__DOCUMENT PASSAGE__
Went running today. I'd meant to start Week 2 of the Couch-to-5k program, but I accidentally hit W1D3 on my app. Oh well. The important thing is that I ran. And then I did pilates. And then I made a water/vinegar mixture and took the dogs outside so I could clean Tank's ears. They've been bothering him lately, and my boss gave me the vinegar tip to use until I can afford to take him in for his annual.
Every day I can see how old Tank has gotten, and it kills me. I feel like I've wasted his life over the last few years. We've done so much together, were so active back in the day. When I lived in upstate New York, we would go hiking every single day; either in the Finger Lakes National Forest or the upper rim trails around the gorge in the middle of town (Watkins Glen).
I'm so grateful that I was able to spend that time in that way with my puppy. He's a hound mix, so all he's ever wanted to do is sniff everything. Our hikes were perfect because there was plenty to smell and no one around to bother us. Weekends we'd more often than not go camping. I'd make Tank climb to the top of the fire tower with me. He hated it. Sorry, Tanker.
It was one of (if not the) best times of our lives. I never went anywhere without my dog. Except for work, of course. Now I feel like I never see him, and he's so ... old. I'm probably going to jump off a bridge when he dies. I'm telling you that right now. I love that dog so much, I get choked up just thinking about him sitting in my room, waiting for me to get home.
Anyway, I need to get strong for these races coming up. Zombies in August, Warriors in September. I won't survive if I don't train. Seriously. Plus, running is the only thing that quiets the anger raging inside of me.
Time to get ready for work. Bleh. Therapy tomorrow. Yay.

__ENTRIES SUPPLIED__

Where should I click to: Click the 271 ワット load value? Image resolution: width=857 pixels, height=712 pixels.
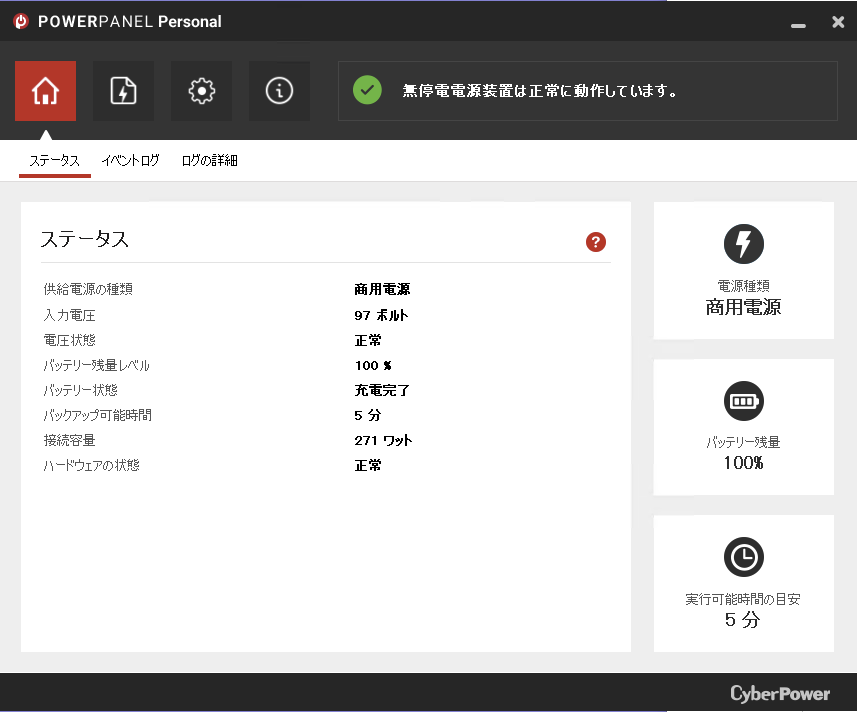tap(383, 440)
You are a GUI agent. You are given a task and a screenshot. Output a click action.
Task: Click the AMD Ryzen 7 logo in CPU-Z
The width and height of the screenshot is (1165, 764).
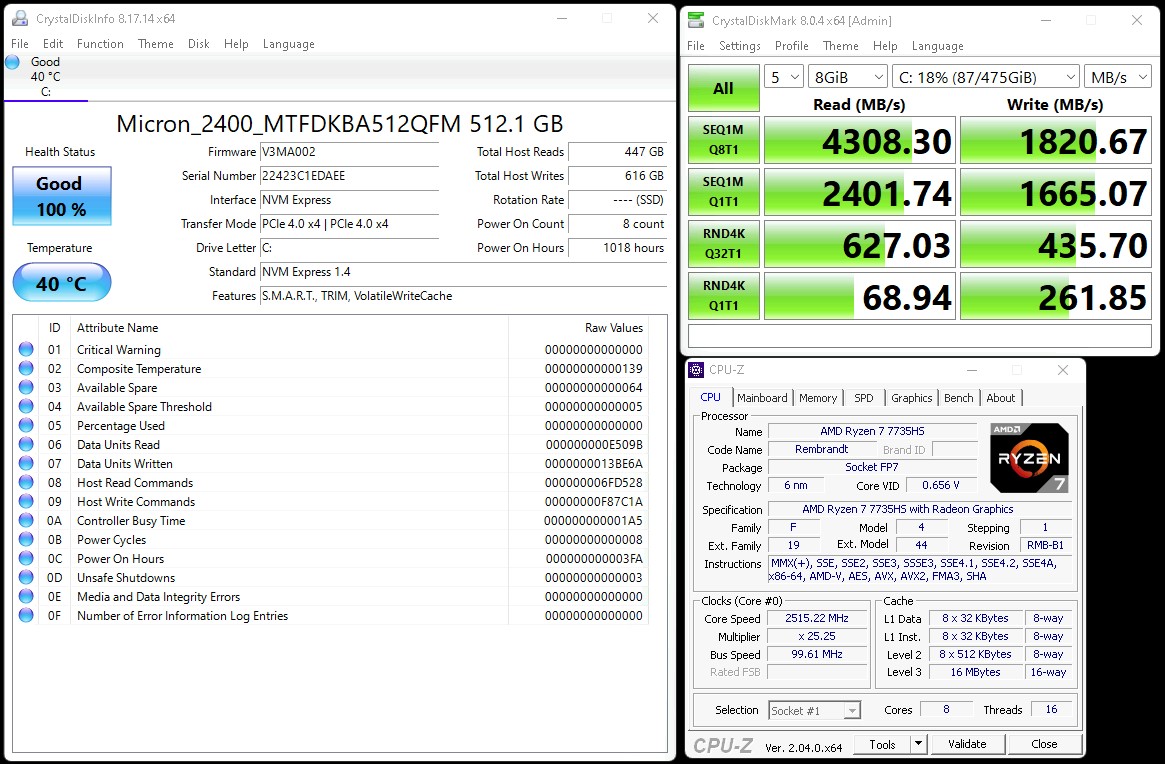[x=1029, y=458]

__ACTIONS TO TAKE__
• 1. Using the journal entry, answer each question on its own line:
(a) Which session did the writer accidentally select in the app?
(b) What did the writer mix with vinegar, and what was the mixture for?
(c) Which race takes place in September?
• 2. Summarize the journal entry in two sentences.

__YOUR RESPONSES__
• 1.
(a) W1D3.
(b) Water; it was for cleaning Tank's ears.
(c) Warriors.

• 2. After accidentally starting W1D3 instead of Week 2 of the Couch-to-5k program, the writer ran, did pilates, and cleaned Tank's ears with a water and vinegar mixture. The writer recalls daily hikes and weekend camping with the now old hound mix in upstate New York and is training for races in August and September.